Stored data

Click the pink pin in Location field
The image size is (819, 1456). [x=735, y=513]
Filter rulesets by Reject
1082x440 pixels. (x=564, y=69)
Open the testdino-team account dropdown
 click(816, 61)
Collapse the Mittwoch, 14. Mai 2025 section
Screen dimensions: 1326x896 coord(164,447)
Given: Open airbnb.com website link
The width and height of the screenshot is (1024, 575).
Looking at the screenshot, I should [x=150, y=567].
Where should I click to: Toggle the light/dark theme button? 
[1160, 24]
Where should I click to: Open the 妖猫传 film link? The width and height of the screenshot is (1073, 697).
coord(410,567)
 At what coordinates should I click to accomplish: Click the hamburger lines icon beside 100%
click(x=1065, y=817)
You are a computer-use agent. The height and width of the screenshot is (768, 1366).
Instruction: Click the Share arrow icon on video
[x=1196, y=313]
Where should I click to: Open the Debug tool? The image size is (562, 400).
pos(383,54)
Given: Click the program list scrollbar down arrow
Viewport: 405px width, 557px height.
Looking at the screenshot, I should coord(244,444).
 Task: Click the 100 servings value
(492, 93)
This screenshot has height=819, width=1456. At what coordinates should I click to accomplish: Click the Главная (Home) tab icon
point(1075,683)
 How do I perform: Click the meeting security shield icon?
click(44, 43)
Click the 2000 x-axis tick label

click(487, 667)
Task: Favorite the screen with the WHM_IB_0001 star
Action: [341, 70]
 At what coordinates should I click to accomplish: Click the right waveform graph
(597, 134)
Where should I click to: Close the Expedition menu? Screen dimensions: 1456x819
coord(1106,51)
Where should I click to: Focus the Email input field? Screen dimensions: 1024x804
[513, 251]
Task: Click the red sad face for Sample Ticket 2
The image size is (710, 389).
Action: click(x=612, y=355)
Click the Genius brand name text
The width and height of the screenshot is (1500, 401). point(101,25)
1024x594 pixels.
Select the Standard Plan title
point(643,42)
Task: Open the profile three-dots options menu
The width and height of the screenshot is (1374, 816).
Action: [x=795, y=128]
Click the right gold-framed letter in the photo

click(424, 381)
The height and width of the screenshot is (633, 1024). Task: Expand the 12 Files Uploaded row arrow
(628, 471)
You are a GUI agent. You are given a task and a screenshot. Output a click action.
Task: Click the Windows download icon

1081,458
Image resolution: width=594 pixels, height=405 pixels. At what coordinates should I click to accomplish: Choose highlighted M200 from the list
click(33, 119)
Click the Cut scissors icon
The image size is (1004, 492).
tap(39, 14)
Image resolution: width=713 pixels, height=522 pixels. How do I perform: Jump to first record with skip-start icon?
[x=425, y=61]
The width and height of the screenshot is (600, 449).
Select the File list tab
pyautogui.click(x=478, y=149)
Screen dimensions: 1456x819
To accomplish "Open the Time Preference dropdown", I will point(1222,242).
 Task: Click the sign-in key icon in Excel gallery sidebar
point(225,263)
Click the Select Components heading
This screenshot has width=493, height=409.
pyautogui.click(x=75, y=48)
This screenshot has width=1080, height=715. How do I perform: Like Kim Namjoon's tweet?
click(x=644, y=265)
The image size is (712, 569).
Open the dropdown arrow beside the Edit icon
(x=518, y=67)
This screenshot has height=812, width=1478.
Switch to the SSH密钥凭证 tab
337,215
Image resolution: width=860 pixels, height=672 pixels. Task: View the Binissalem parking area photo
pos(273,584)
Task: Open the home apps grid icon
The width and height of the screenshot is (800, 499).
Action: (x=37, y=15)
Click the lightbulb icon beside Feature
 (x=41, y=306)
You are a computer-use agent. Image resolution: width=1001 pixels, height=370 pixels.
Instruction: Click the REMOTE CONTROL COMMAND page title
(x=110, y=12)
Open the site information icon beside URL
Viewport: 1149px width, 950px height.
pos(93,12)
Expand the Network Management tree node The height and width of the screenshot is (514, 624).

▶ Your instructions
Return, from the entries, each line that holds "computer".

▶ Response to this exercise
You are a computer-use agent. The height and width of the screenshot is (768, 1366).
You are a computer-use agent. Image resolution: width=1001 pixels, height=370 pixels.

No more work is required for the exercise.